*Records from a collection*:
###

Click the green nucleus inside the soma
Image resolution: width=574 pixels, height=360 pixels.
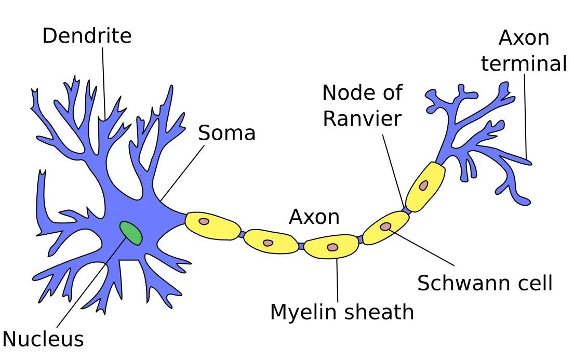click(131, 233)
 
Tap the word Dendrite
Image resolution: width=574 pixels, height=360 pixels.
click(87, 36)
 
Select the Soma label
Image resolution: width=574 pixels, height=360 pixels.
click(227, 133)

###

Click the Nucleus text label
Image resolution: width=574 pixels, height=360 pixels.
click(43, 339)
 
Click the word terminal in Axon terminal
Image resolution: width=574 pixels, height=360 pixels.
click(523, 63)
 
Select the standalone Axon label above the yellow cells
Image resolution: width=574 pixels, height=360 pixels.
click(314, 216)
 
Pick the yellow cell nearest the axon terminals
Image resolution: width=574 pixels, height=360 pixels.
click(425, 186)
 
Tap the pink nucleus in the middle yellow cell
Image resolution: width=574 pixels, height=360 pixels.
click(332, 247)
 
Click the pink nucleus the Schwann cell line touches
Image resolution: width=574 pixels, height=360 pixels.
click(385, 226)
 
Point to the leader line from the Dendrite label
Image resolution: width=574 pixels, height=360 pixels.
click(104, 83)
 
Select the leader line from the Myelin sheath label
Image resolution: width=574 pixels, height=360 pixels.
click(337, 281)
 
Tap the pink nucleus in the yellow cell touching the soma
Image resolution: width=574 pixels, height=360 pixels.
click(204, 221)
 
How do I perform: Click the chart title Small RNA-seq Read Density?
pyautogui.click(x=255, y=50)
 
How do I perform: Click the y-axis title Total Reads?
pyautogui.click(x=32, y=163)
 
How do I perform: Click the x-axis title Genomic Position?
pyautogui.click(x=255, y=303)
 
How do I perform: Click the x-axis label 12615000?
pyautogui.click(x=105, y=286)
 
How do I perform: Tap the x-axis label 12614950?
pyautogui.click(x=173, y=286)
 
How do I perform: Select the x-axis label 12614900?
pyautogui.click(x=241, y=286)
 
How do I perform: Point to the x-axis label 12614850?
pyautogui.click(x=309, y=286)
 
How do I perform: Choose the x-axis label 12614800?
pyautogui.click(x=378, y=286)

###

*INSTRUCTIONS FOR THE TASK*: Set down exactly the lines above, from the line containing "Click the green nucleus inside the soma" through the line containing "Select the Soma label". Skip the pictures.

*RESULT OF THE EXERCISE*:
Click the green nucleus inside the soma
Image resolution: width=574 pixels, height=360 pixels.
click(131, 233)
 
Tap the word Dendrite
Image resolution: width=574 pixels, height=360 pixels.
click(87, 36)
 
Select the Soma label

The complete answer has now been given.